1
$\begingroup$

The function is

$$f(x) = \| x x^T - V \|_*$$

where $\| \cdot \|_*$ denotes the nuclear norm and $V$ is a given matrix. $x$ is a vector. Please tell me how to differentiate $f(x)$. And, if it is possible, please show me how to compute the 2nd derivative of $f(x)$.

  • 0
    Could you define *nuclear norm*? I never heard that term before.2017-01-02
  • 0
    @RodrigodeAzevedo Oh I forgot, V is p.s.d2017-01-03

1 Answers 1

2

Define a new matrix variable $$M=xx^T-V$$Then find the differential of the function in terms of this new variable $$\eqalign{ f &= \operatorname{tr}\sqrt{M^TM} \cr \cr df &= \frac{1}{2}(M^TM)^{-1/2}:d(M^TM) \cr &= \frac{1}{2}(M^TM)^{-1/2}:(dM^TM+M^TdM) \cr &= (M^TM)^{-1/2}:M^TdM \cr &= M(M^TM)^{-1/2}:dM \cr &= M(M^TM)^{-1/2}:d(xx^T) \cr &= M(M^TM)^{-1/2}:(dx\,x^T+x\,dx^T) \cr &= \big(M(M^TM)^{-1/2} + (M^TM)^{-1/2}M^T\big)\,x:dx \cr \cr \frac{\partial f}{\partial x} &= \big(M(M^TM)^{-1/2} + (M^TM)^{-1/2}M^T\big)\,x \cr\cr }$$ This is the gradient.
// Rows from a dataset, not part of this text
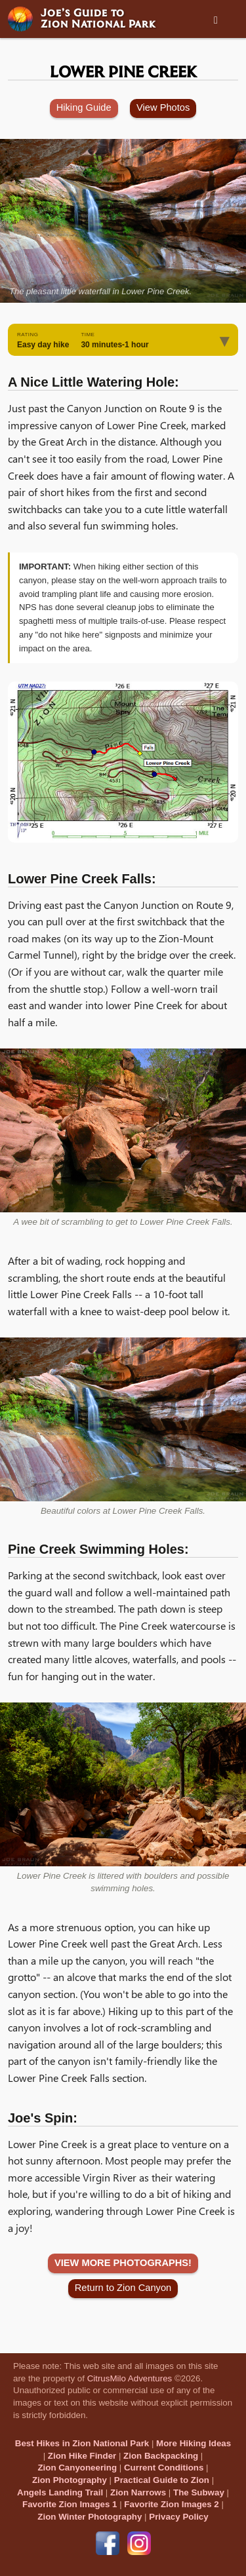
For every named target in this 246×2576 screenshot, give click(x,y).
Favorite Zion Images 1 (69, 2504)
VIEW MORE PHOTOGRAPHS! (123, 2263)
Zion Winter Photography (89, 2517)
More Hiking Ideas (193, 2443)
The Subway (198, 2492)
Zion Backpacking (160, 2456)
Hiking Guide (84, 107)
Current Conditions (163, 2467)
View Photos (163, 107)
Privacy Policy (178, 2517)
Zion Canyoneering (77, 2467)
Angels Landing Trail (60, 2492)
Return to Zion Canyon (123, 2287)
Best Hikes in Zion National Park (82, 2443)
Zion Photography (69, 2480)
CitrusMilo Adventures (130, 2378)
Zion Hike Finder (82, 2456)
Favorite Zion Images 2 (171, 2504)
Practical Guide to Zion (161, 2480)
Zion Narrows (138, 2492)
To find the hessian you must differentiate again wrt $x$. But it's going to be very messy since each term $M$ contains two $x$'s inside of it.

And we can't use the "trace trick" again $$\operatorname{tr}(f(X))= f^\prime(X^T):dX$$ since there are no traces left in the gradient.

If there is other information that would simplify the problem (e.g. $V$ is symmetric), then you might be able to find an explicit formula for the hessian.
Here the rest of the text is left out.